TASK DESCRIPTION >> Copy the data below line for line, changing nothing, and leave the pictures out.

MATERIAL SHOWN >>
* Start *

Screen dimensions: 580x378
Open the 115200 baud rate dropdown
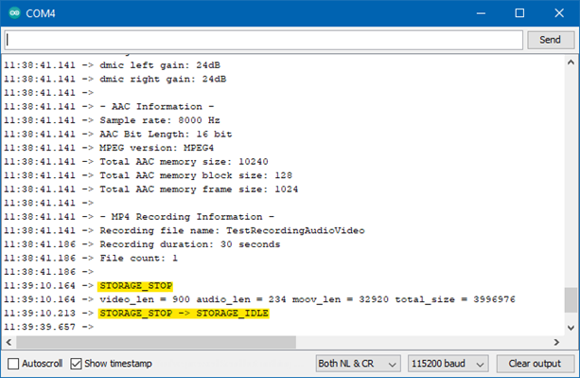tap(448, 364)
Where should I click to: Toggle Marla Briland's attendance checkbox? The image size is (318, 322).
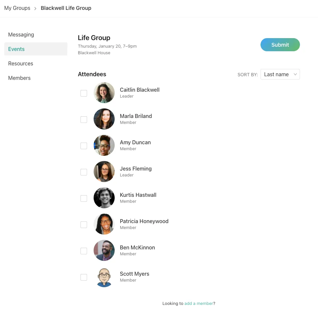pos(84,120)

* End *

COMPLETED EXERCISE >>
Screen dimensions: 580x378
Open the 115200 baud rate dropdown
tap(448, 364)
Where should I click to: Toggle Marla Briland's attendance checkbox? The image size is (318, 322).
pos(84,120)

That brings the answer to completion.